___ RECORD LIST

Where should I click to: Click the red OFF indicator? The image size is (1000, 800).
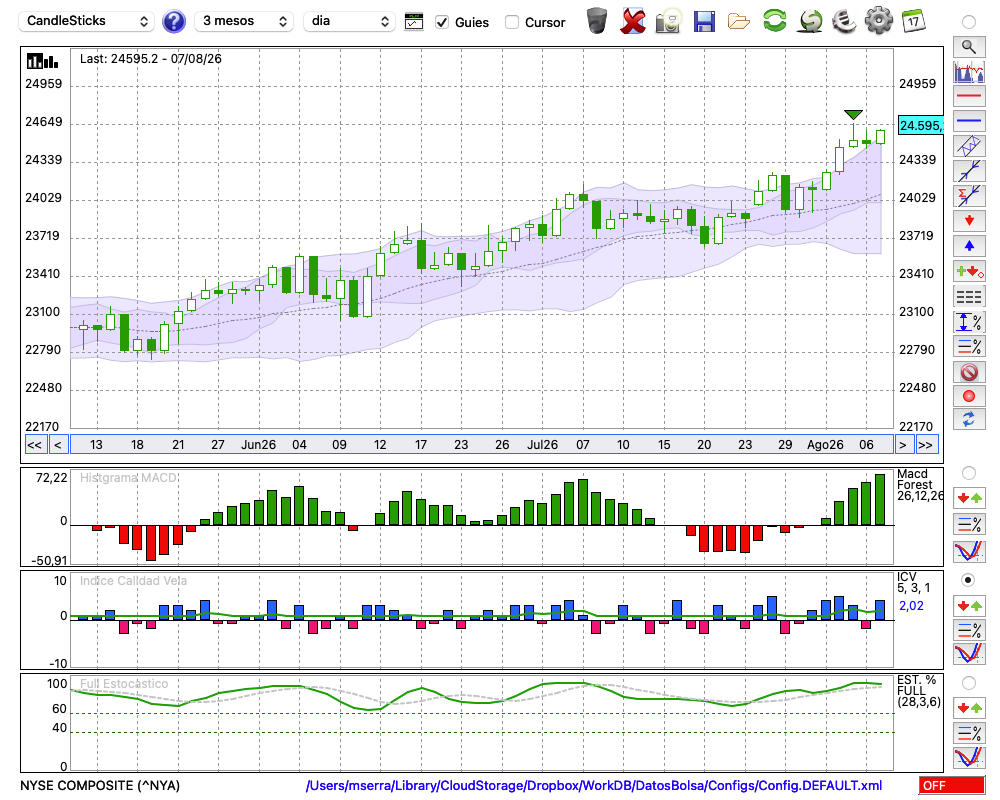point(952,785)
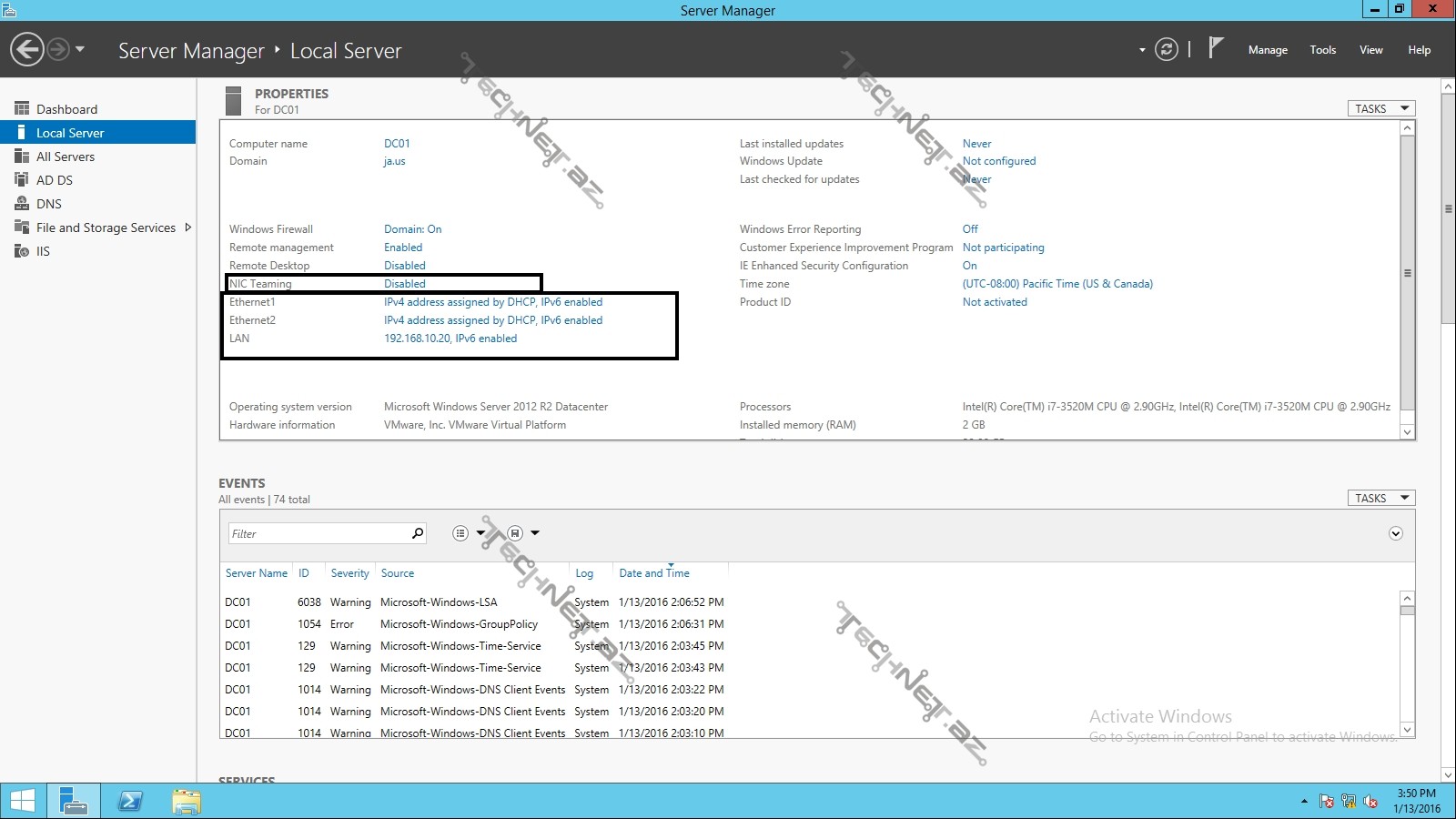This screenshot has height=819, width=1456.
Task: Open the notifications flag icon
Action: coord(1215,47)
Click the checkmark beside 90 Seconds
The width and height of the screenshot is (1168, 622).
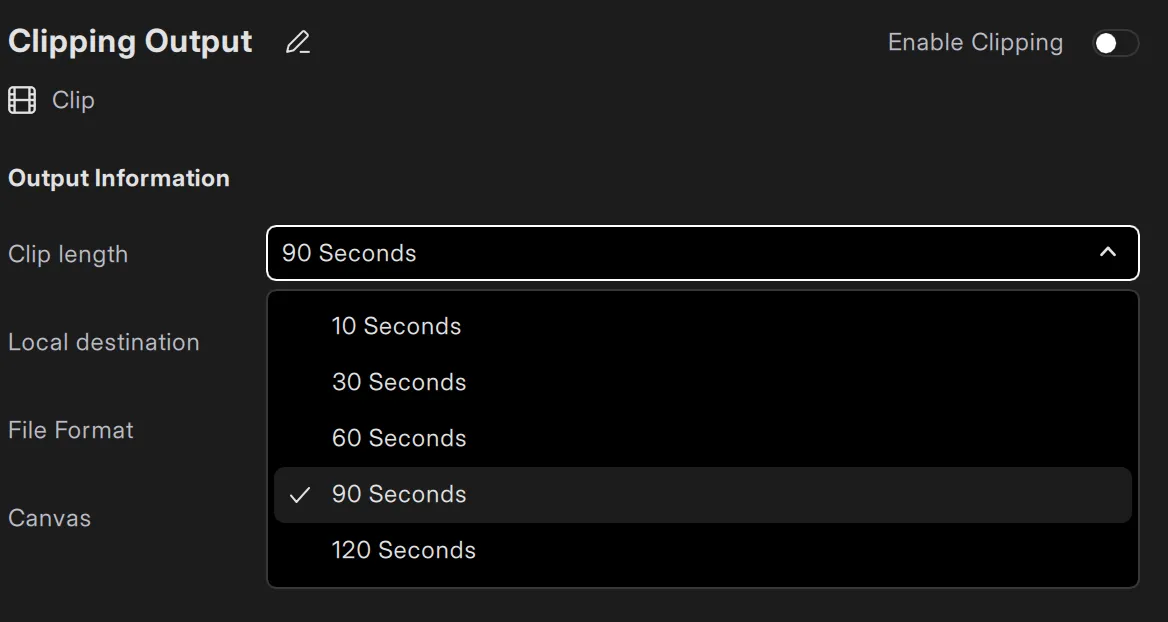point(299,494)
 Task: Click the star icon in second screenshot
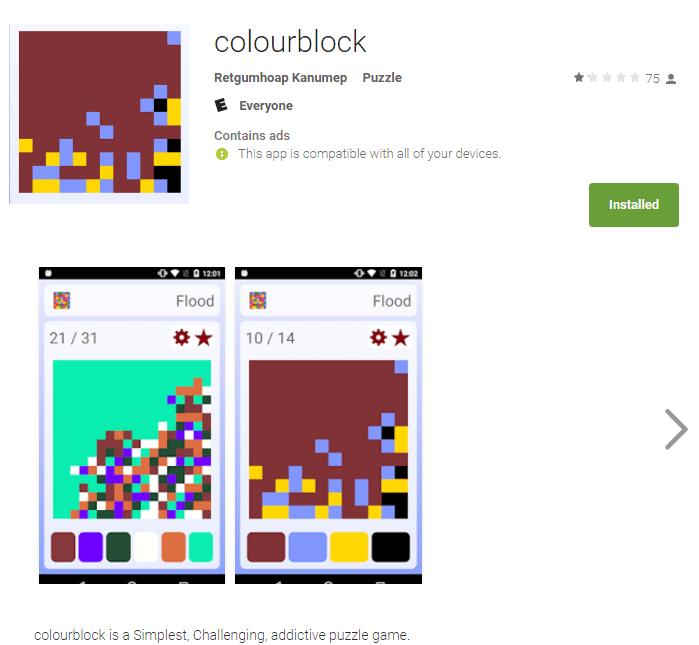401,338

______

## THE EXERCISE
Can you copy all the records above verbatim, leaving out the pictures?

## OUTPUT FOR THIS EXERCISE
Where should I click to: Click the red OFF indicator? The image size is (1000, 800).
point(952,785)
This screenshot has height=819, width=1456.
Task: Open the notifications flag icon
Action: coord(1215,47)
Click the checkmark beside 90 Seconds
The width and height of the screenshot is (1168, 622).
point(299,494)
 Task: Click the star icon in second screenshot
401,338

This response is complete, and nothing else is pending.